During December/January into the second automated batch ripping, I discovered a huge amount of crashes for WinUAE. This was related to a good deal of files that where compressed with "XPKF", "PACK" and "RNC" was still lurking around in the archive.
These were files that could never be decompressed due to either being encrypted with a password/key but also damaged compressed files. So, I hunted them all down and sliced and deleted the files in question from 25.6 million down to 22.9million.
Further, I had performed the database scanning where my SOTDS system automatically removes any duplicates a much more revealing result came to life!
Out of the 22.96 millions files, the amount of actual non-duplicated files came all the way down to 4.44million!
Yep, this does make sense, as remember during my extraction and decrunching of original Amiga Files from all kinds of archives, cd's, disk images, looose files etc. naturally I had only 1 filter applied: That was a rule of files below 100 bytes or so would be ignored initially, then ignore all damaged uncompressable files.

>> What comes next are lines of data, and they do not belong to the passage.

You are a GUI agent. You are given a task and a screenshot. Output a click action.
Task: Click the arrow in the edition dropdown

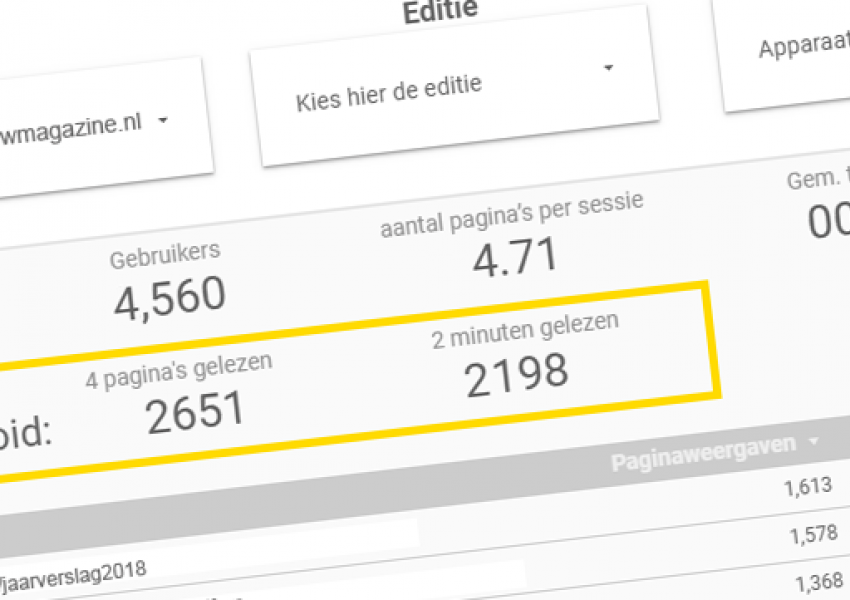click(608, 68)
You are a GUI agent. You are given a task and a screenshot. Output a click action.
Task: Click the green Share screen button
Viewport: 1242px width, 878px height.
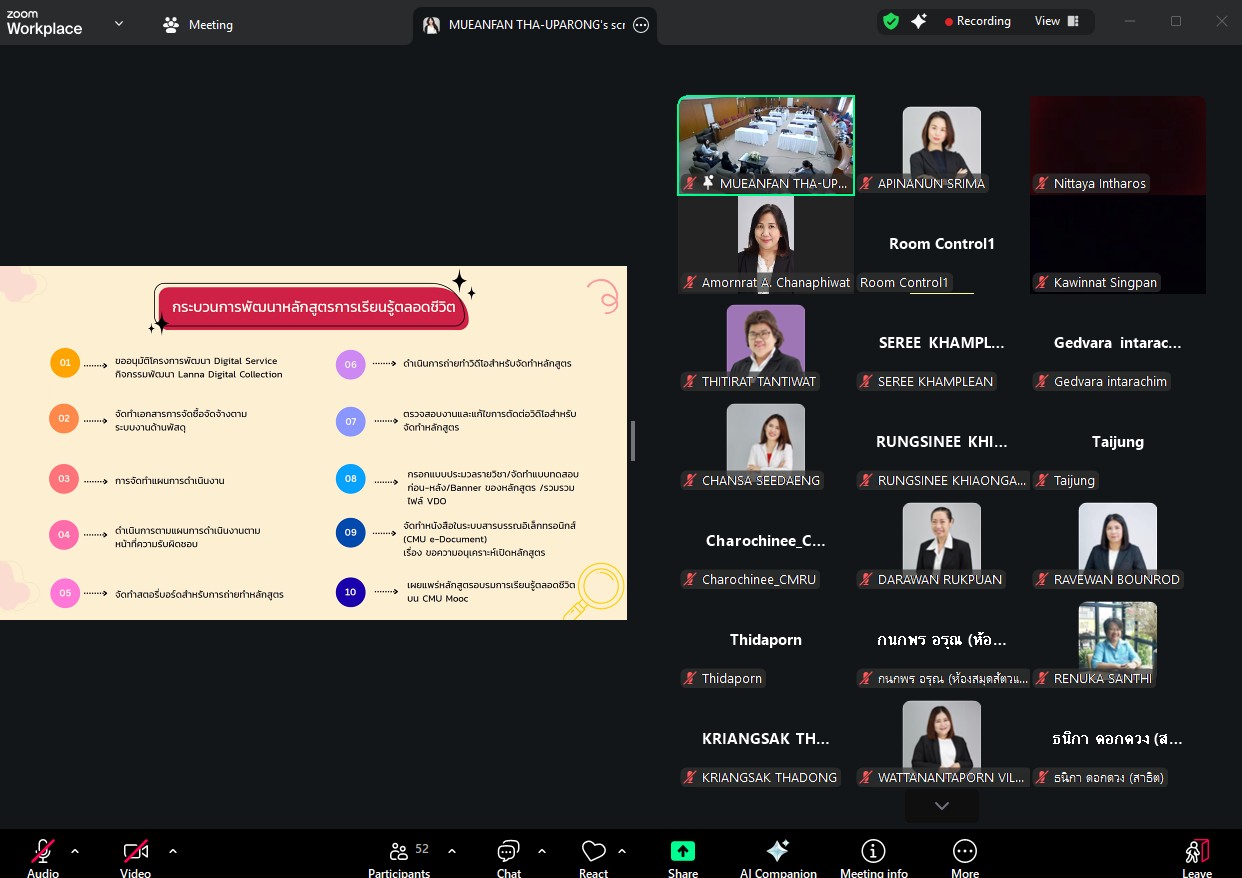click(682, 858)
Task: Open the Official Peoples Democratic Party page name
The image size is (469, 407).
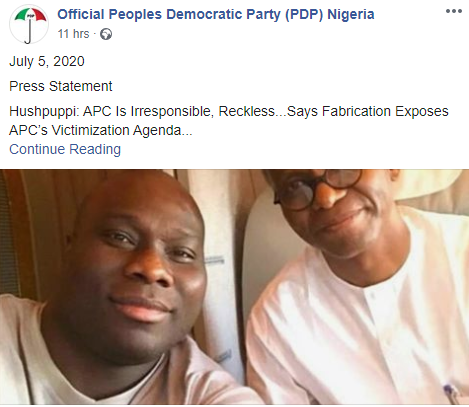Action: coord(216,14)
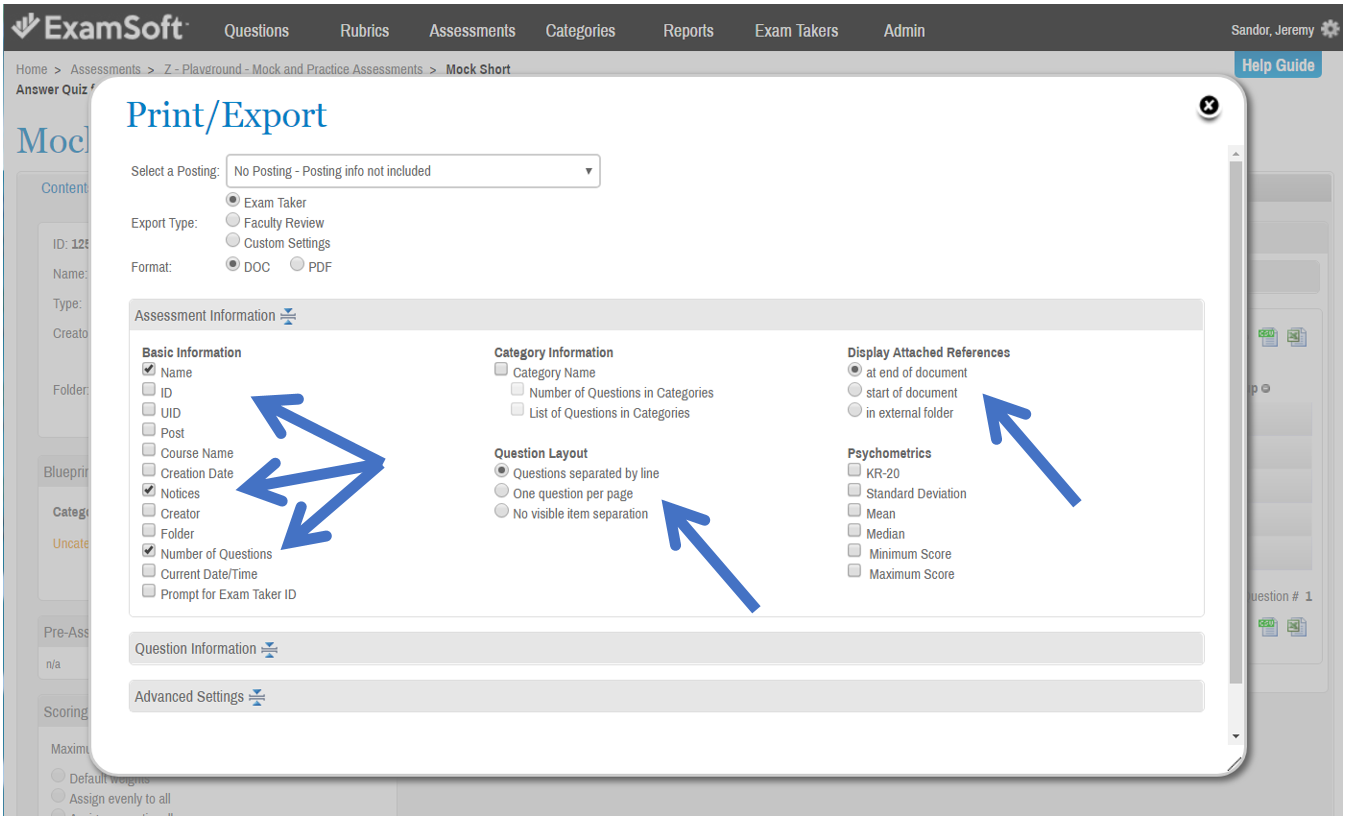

There was no way any of these files could result in a rippable music file that could be future recorded!
So, in having this in mind, naturally any disk with "loadwb" would be part of this scanning and left into the collection. Of, course, how many variations could there be of "loadwb" and its unique MD5 checksums?
Well, logic dicates that a high number of files WOULD be the same by looking at the MD5 checksums, and why do we need to scan a duplicated file twice?
Of course not!
So, the new number of unique files I need to scan went down to 4.4million shaving away about 18millions of duplicated ones - PHEW!
The new number of files I need to scan are: 4445098 (4.4million). Multiplying that with 4 ripper techniques, I end up with a total of 17.6million files instead of the initial 102million!
That should mean, I shouldn't expect us to wait 2.2 years to scan through everything. It could be down to about 10-17months instead, if I are able to scan around 1+ million files a month. Remember, everything is done through "real" Amiga's by using WinUAE emulation (allthough in JIT, turbo mode), it does still take time!
On the other hand, I should probably kiss the Guiness World Records good-bye as processing 4.4million files instead of 102million files through any emulator isn't that kind of a world record, more like peanuts :-)
Anyway, who cares about that. Its music we care about in the end here!
Next interresting thing is: How many of the ripped files I end up with matches by MD5 checksum what was already stored in the original SOAMC= archive.
Hopefully I should be able to at least produce a couple of thousand or even several hundred thousand music files not yet recorded, or these many years for this crazy project wouldn't be needed afterall, lets just wait and see before we salute ourselves and the ENDGAME project!
I have started to delete duplicated datafiles. In other terms it means our original 536GB dataset will be quite reduced to the point of that its easily transferrable as a single package to other computers I will set up.
Right now, we have a linux serving the files and 1 single Windows 7 64bit accessing the files through network. This isn't a perfect way of processing this kind of data (in my opinion, using Linux at all for this is just troublesome), so my plan ahead is to copy the new set of data to local computers and process it locally. It would give me the chance of deploying the dataset onto other computers (any Windows really) and process 100% locally. This will in turn speed up ripping and I should probably manage to pull of entire ripping of 17million files before Christmas 2019, let's hope.
More details will be given when it progresses!